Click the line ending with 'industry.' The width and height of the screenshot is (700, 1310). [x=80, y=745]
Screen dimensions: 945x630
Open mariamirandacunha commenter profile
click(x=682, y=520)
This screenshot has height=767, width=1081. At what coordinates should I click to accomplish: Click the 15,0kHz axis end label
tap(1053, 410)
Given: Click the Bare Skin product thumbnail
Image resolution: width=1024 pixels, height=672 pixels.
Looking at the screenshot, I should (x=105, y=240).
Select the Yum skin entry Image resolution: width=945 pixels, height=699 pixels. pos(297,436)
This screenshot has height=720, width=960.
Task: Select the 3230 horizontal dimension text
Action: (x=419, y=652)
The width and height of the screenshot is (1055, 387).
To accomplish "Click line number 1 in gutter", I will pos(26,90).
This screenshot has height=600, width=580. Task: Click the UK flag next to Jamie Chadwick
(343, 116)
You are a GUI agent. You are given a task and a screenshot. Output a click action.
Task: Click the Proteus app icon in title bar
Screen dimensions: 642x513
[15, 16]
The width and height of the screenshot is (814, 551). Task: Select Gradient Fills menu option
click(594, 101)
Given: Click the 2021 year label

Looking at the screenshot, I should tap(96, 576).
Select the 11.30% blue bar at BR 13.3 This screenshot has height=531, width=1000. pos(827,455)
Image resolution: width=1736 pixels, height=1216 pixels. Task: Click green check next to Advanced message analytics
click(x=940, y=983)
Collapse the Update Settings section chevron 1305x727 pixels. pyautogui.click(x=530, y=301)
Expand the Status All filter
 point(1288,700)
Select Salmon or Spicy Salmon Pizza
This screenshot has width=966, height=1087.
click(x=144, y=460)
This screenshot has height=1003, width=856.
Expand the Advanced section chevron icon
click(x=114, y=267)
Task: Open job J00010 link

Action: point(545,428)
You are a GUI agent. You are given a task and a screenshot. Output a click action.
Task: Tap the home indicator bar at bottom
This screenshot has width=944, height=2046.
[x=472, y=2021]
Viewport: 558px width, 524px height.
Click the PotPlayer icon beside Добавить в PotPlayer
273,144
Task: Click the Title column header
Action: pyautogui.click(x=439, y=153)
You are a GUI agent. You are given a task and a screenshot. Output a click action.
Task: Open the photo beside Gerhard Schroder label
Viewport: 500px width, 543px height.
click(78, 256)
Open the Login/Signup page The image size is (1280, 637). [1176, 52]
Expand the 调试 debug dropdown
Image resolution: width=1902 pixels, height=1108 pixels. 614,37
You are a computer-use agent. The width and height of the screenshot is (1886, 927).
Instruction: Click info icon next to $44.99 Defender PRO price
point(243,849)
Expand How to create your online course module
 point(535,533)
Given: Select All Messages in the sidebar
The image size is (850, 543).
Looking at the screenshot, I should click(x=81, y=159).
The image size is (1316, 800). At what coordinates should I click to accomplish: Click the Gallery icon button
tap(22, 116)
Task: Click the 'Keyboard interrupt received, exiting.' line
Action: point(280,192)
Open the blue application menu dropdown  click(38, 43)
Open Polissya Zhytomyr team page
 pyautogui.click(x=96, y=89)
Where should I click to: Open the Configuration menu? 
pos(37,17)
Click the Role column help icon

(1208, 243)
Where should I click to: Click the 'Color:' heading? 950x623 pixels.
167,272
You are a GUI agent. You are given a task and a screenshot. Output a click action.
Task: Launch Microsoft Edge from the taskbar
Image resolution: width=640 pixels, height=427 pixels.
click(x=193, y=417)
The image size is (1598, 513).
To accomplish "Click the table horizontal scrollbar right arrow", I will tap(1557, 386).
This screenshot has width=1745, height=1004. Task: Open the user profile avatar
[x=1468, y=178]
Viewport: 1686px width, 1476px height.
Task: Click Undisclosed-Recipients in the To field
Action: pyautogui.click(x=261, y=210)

> _What you should do_
Counting only lines that hold the string "blue", how many are there in the listing above? Give that number by itself.

> _Reply to the exercise_
2